After a midseason MCL sprain last winter, I committed to being 100% physically ready for ski season this year. But, as a fairly new skier, I really had no idea where to begin — except doing a whole lot of squats.

So I called up a professional athlete-turned-ski coach Sam Naney to find out what it really takes to physically prepare for the rigors of ski season. Naney grew up cross-country skiing in the magical Methow Valley in northeastern Washington and went on to a professional career before retiring from the sport in his late 20s.

He runs his own ski coaching business and contributes to Uphill Athlete, a training blog that relies on structured and individualized regimens for skiers, climbers, and mountaineers alike.

Eddie Bauer First Ascent Freshline jacket bibs ski snowboard

Why Train in the First Place?

The biggest reason to train is to be able to have fun! No one enjoys heading home halfway through that one ski day out of the week just because their legs couldn’t last.

Being able to show up at the parking before first chair and know that your legs will keep you going until last chair is a great feeling. So is venturing out for a ski tour and knowing you won’t be last on the skin track.

But there’s another reason to train as well: to avoid injuries. Tired legs, bogged down by all the snow on that first pow day, will struggle to protect delicate tendons. And should you catch an edge, you’ll risk tumbling and tearing an ACL.

__JOBS__.
a - In the ski training excerpt, shorten the paragraph that begins "So I called up a professional athlete-turned-ski coach" while keeping its main facts.
b - According to the ski training excerpt, where did Sam Naney grow up cross-country skiing?
c - Reproduce the section of the ski training excerpt that begins at the words "He runs his" and stops after "the skin track.".

__COLLECTED MATERIAL__.
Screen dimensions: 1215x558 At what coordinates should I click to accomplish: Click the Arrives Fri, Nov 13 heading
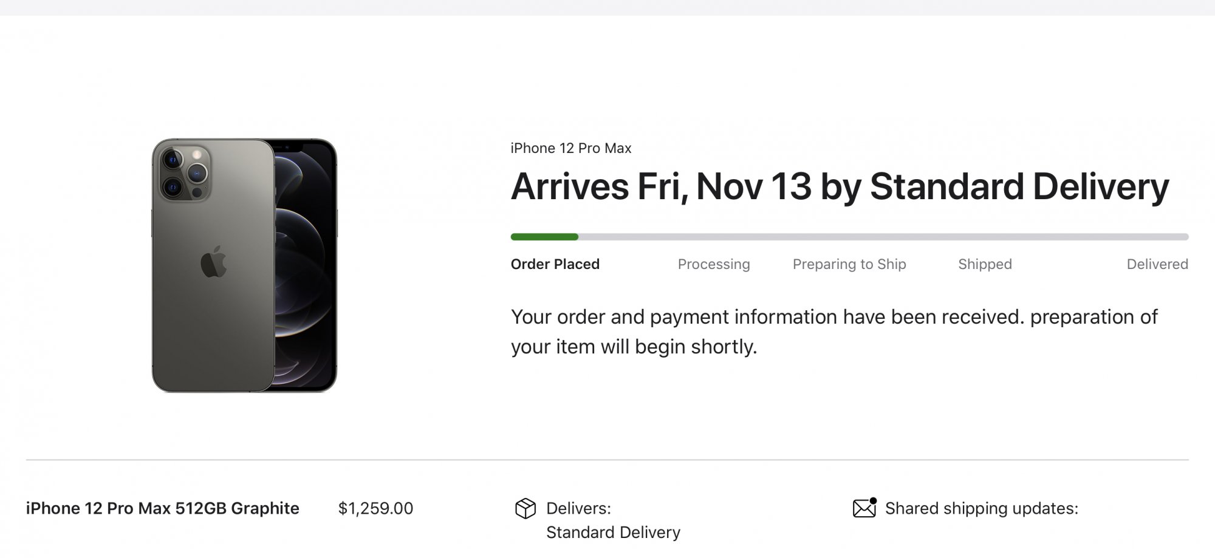click(839, 186)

__IN RESPONSE__.
a - To learn what physical preparation for ski season really requires, the author called Sam Naney, a former professional athlete who now coaches skiing. Naney grew up cross-country skiing in the Methow Valley in northeastern Washington, skied professionally, and retired from the sport in his late 20s.

b - In the Methow Valley in northeastern Washington.

c -
He runs his own ski coaching business and contributes to Uphill Athlete, a training blog that relies on structured and individualized regimens for skiers, climbers, and mountaineers alike.

Eddie Bauer First Ascent Freshline jacket bibs ski snowboard

Why Train in the First Place?

The biggest reason to train is to be able to have fun! No one enjoys heading home halfway through that one ski day out of the week just because their legs couldn’t last.

Being able to show up at the parking before first chair and know that your legs will keep you going until last chair is a great feeling. So is venturing out for a ski tour and knowing you won’t be last on the skin track.